Seymour is co-winner of Polya Prize
Posted August 2, 2004; 04:06 p.m.
Princeton mathematician Paul Seymour has been awarded the Society for Industrial and Applied Mathematics' George Polya Prize for his work in the field of combinatorial theory.
Seymour and Neil Robertson of Ohio State University received the award at the society's annual meeting July 12-16 in Portland, Ore. The prize was established in 1969 and is given every two years.
Robertson and Seymour received the prize for their proof of the Wagner Conjecture in the theory of graph minors. According to the society, "The Robertson-Seymour proof ... is a true tour-de-force spanning 20 important research papers and providing a structural characterization of finite graphs that has deep and far-reaching consequences."
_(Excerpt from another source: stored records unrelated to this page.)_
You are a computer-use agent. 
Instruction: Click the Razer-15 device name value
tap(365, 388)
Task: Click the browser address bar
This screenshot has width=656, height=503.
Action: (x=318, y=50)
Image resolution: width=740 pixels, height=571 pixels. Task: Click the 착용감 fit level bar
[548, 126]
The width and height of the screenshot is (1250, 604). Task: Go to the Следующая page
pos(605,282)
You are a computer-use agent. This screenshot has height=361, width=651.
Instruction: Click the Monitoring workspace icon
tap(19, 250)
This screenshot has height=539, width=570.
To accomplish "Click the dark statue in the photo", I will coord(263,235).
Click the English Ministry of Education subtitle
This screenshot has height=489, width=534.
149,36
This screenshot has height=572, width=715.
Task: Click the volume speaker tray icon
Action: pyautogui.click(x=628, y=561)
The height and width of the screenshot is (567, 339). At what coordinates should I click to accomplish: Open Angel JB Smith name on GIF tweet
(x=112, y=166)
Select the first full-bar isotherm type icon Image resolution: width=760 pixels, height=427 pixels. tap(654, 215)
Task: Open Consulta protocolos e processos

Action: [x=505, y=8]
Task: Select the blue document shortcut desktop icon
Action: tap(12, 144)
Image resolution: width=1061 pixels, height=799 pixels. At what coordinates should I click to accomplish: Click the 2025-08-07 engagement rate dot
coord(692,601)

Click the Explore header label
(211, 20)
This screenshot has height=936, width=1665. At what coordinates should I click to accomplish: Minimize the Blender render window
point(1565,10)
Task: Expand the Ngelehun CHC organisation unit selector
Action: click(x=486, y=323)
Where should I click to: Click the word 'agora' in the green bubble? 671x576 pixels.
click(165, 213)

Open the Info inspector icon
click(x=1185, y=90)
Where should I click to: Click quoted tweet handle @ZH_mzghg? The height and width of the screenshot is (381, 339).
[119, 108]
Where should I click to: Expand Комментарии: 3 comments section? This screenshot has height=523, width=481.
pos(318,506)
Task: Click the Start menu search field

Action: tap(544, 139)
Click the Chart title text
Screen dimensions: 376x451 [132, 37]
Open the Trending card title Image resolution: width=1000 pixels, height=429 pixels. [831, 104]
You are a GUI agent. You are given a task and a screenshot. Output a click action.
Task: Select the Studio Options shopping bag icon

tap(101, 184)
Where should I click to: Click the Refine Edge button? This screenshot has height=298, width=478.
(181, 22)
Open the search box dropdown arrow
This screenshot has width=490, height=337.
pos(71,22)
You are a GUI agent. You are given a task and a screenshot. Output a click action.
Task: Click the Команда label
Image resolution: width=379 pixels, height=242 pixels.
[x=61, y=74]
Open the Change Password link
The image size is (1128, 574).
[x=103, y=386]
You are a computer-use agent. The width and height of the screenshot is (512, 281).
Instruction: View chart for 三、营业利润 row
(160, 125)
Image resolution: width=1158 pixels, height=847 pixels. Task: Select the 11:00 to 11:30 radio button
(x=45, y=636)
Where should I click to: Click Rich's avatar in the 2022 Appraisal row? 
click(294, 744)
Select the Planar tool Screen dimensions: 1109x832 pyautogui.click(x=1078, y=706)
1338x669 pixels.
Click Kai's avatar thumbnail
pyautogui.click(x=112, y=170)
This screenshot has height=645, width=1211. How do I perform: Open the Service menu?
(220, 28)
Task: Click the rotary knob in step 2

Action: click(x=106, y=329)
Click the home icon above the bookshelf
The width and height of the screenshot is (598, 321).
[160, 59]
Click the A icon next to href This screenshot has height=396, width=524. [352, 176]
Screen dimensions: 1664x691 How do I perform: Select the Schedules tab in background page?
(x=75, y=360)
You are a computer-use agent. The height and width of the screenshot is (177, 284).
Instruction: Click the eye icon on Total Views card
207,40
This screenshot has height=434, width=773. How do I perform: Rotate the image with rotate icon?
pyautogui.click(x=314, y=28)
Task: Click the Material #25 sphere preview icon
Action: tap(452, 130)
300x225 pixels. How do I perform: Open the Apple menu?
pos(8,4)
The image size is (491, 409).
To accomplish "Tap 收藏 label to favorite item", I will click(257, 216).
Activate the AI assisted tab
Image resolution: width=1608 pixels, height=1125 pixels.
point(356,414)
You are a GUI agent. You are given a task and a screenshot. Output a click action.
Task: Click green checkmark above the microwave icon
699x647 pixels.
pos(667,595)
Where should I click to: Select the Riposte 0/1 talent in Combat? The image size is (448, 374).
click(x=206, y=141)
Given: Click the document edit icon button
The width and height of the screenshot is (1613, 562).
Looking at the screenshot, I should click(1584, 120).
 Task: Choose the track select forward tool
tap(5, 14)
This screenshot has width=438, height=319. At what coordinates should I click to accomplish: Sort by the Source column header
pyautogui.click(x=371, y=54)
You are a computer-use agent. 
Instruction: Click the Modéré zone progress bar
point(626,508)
Seymour previously served on the faculty at Ohio State, Rutgers and the University of Waterloo. From 1984 to 1996, he was a member of the technical staff and senior scientist at Bellcore. In 1996, he joined the faculty at Princeton, where he currently is professor of mathematics and director of graduate studies in the Program in Applied and Computational Mathematics .
Robertson, a professor of mathematics at Ohio State, was a visiting professor at Princeton from 1996 to 2001.
The Society for Industrial and Applied Mathematics was founded in 1952 to support and encourage the important industrial role that applied mathematics and computational science play in advancing science and technology.